From suspenseful reads to literary tweeds…
What is it with the fascination with the Young Adult [YA] genre of fiction nowadays? Do we want a faster pace in books as box office results illustrate we do with movies? The Young Adult genre moves faster with more of an emphasis on the adventure than the characters. Publishers are currently looking for selections that crossover between YA and the Adult genre. A Certain Slant of Light by Laura Whitcomb is in the crossover category. It possesses a relatively quick pace, good characterization and a delightful journey.
This book may be a well-kept secret. I hesitated when choosing to read this book as it was a teen read, but the reviews were good. I was pleasantly surprised. The author’s premise is very creative: a love story that crosses the boundaries of life and death, between a teen boy and a female ghost, discovering themselves while discovering each other.
Laura Whitcomb’s characters grab hold of you, and you feel compassionate about their outcomes, uncertain as those may be. Will their love be ill-fated? How can a boy and a ghost maintain a relationship? Throughout the book, they become altered physically, emotionally and mentally. Quite a task for a writer to accomplish this.

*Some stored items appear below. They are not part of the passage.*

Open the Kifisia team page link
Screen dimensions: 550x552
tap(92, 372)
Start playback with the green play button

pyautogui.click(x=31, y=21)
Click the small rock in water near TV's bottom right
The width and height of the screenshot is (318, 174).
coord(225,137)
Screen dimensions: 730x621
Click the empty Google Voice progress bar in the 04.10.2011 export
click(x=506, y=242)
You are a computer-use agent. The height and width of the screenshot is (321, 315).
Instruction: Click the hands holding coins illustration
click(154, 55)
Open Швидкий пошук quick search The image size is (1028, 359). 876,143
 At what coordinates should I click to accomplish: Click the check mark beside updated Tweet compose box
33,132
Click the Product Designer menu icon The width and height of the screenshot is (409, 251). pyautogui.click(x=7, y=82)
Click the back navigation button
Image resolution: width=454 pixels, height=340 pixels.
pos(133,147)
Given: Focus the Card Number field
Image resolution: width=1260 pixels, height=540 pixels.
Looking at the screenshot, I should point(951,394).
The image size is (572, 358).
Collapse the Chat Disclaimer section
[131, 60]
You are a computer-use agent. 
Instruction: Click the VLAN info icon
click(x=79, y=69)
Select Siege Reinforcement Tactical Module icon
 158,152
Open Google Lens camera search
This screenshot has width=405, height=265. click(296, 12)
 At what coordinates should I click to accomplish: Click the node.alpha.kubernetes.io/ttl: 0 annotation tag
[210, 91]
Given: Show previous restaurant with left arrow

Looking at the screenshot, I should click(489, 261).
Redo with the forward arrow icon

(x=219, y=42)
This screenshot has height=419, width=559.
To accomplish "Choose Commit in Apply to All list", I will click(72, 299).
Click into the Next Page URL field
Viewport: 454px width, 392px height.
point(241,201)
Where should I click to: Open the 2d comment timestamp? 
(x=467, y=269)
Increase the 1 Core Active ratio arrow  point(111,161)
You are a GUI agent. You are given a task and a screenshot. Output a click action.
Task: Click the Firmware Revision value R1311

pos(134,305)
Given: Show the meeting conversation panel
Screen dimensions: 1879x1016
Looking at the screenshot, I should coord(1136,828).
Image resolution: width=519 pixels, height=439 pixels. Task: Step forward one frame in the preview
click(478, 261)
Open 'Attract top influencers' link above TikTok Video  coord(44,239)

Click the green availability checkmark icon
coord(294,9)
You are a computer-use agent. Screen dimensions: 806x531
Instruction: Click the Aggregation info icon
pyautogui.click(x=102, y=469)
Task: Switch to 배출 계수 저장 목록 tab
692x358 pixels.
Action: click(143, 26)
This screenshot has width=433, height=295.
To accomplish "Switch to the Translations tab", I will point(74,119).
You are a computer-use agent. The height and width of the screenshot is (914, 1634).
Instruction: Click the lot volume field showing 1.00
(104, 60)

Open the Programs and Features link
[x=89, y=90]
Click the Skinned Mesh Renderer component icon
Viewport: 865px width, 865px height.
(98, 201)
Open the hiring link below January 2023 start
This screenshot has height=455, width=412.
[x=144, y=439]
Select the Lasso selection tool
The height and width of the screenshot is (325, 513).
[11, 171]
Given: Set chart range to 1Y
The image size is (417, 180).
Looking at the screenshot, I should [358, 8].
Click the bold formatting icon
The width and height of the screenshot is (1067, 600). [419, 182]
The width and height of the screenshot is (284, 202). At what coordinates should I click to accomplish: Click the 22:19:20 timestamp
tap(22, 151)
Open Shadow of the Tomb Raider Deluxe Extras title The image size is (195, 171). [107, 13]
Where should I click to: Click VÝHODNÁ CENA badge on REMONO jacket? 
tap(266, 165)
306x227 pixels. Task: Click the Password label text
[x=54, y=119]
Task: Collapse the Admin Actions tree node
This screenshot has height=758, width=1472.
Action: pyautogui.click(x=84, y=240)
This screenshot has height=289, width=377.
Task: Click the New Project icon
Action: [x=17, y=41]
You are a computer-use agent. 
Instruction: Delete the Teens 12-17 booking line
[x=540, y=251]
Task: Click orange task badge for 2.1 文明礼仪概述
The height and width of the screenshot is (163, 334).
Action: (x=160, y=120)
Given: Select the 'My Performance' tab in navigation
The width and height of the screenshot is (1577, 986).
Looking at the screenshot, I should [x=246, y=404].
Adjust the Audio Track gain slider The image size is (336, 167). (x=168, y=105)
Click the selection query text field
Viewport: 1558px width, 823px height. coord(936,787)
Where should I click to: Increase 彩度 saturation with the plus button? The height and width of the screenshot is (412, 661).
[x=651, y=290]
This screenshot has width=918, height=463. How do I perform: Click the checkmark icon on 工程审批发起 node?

The characters tread into the lives of troubled teens and young adults. Themes such as suicide, premarital sex, and drug abuse are entertained. In fact, most teen issues are addressed at one point or another in the book. Fundamentally, the book is about forgiveness and letting go of the past. It is less of a ghost story and more of a drama. There are many secrets which are slowly uncovered over its course. The grandiose secret is not revealed until the end, when we find out how the main character, Helen, died and why she became a ghost in the first place.
What I liked the most was Laura Whitcomb’s descriptions of how Helen, as a ghost, experienced her world. I would recommend this book to anyone seeking a light entertaining read that strums but does not tear out your heartstrings. This will likely be my guilty read of the year, even more than Hunger Games.
Laura Whitcomb did go on to write a second book, continuing the story of Helen and Billy, again with a small but satisfied following.